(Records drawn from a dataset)
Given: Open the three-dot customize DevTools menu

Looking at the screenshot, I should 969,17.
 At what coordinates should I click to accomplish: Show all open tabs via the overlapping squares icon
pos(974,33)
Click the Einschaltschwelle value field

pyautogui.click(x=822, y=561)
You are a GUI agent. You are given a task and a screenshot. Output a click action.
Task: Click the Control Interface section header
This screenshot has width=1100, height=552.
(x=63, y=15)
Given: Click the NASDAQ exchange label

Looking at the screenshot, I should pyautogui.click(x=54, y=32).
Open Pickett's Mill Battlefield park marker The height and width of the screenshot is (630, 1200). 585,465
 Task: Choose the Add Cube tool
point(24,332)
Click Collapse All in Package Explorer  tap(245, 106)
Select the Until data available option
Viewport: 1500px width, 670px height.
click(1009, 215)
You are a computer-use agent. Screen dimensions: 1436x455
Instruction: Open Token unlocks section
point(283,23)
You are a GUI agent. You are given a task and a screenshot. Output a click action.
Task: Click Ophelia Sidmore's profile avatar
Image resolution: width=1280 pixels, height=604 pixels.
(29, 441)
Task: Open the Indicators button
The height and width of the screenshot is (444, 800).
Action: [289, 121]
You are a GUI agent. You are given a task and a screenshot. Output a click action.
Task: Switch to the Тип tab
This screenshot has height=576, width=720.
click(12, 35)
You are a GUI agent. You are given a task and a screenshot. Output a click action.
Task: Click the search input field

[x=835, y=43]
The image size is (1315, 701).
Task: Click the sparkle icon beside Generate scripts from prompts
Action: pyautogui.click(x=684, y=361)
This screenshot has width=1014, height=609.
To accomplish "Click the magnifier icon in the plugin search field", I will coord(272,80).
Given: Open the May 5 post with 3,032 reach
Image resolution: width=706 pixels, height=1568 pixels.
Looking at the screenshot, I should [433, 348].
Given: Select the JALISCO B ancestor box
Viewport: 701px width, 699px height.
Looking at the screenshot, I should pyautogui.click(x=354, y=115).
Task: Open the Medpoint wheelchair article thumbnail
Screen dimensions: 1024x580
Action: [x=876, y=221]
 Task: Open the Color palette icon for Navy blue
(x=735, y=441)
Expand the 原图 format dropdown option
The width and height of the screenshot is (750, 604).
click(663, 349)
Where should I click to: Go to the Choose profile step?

* [Action item]: Would you transcribe the records above exactly, leaving nothing out?

* [Exercise result]:
Given: Open the three-dot customize DevTools menu

Looking at the screenshot, I should 969,17.
 At what coordinates should I click to accomplish: Show all open tabs via the overlapping squares icon
pos(974,33)
Click the Einschaltschwelle value field

pyautogui.click(x=822, y=561)
You are a GUI agent. You are given a task and a screenshot. Output a click action.
Task: Click the Control Interface section header
This screenshot has width=1100, height=552.
(x=63, y=15)
Given: Click the NASDAQ exchange label

Looking at the screenshot, I should pyautogui.click(x=54, y=32).
Open Pickett's Mill Battlefield park marker The height and width of the screenshot is (630, 1200). 585,465
 Task: Choose the Add Cube tool
point(24,332)
Click Collapse All in Package Explorer  tap(245, 106)
Select the Until data available option
Viewport: 1500px width, 670px height.
click(1009, 215)
You are a computer-use agent. Screen dimensions: 1436x455
Instruction: Open Token unlocks section
point(283,23)
You are a GUI agent. You are given a task and a screenshot. Output a click action.
Task: Click Ophelia Sidmore's profile avatar
Image resolution: width=1280 pixels, height=604 pixels.
(29, 441)
Task: Open the Indicators button
The height and width of the screenshot is (444, 800).
Action: [289, 121]
You are a GUI agent. You are given a task and a screenshot. Output a click action.
Task: Switch to the Тип tab
This screenshot has height=576, width=720.
click(12, 35)
You are a GUI agent. You are given a task and a screenshot. Output a click action.
Task: Click the search input field

[x=835, y=43]
The image size is (1315, 701).
Task: Click the sparkle icon beside Generate scripts from prompts
Action: pyautogui.click(x=684, y=361)
This screenshot has width=1014, height=609.
To accomplish "Click the magnifier icon in the plugin search field", I will coord(272,80).
Given: Open the May 5 post with 3,032 reach
Image resolution: width=706 pixels, height=1568 pixels.
Looking at the screenshot, I should [433, 348].
Given: Select the JALISCO B ancestor box
Viewport: 701px width, 699px height.
Looking at the screenshot, I should pyautogui.click(x=354, y=115).
Task: Open the Medpoint wheelchair article thumbnail
Screen dimensions: 1024x580
Action: [x=876, y=221]
 Task: Open the Color palette icon for Navy blue
(x=735, y=441)
Expand the 原图 format dropdown option
The width and height of the screenshot is (750, 604).
click(663, 349)
Where should I click to: Go to the Choose profile step?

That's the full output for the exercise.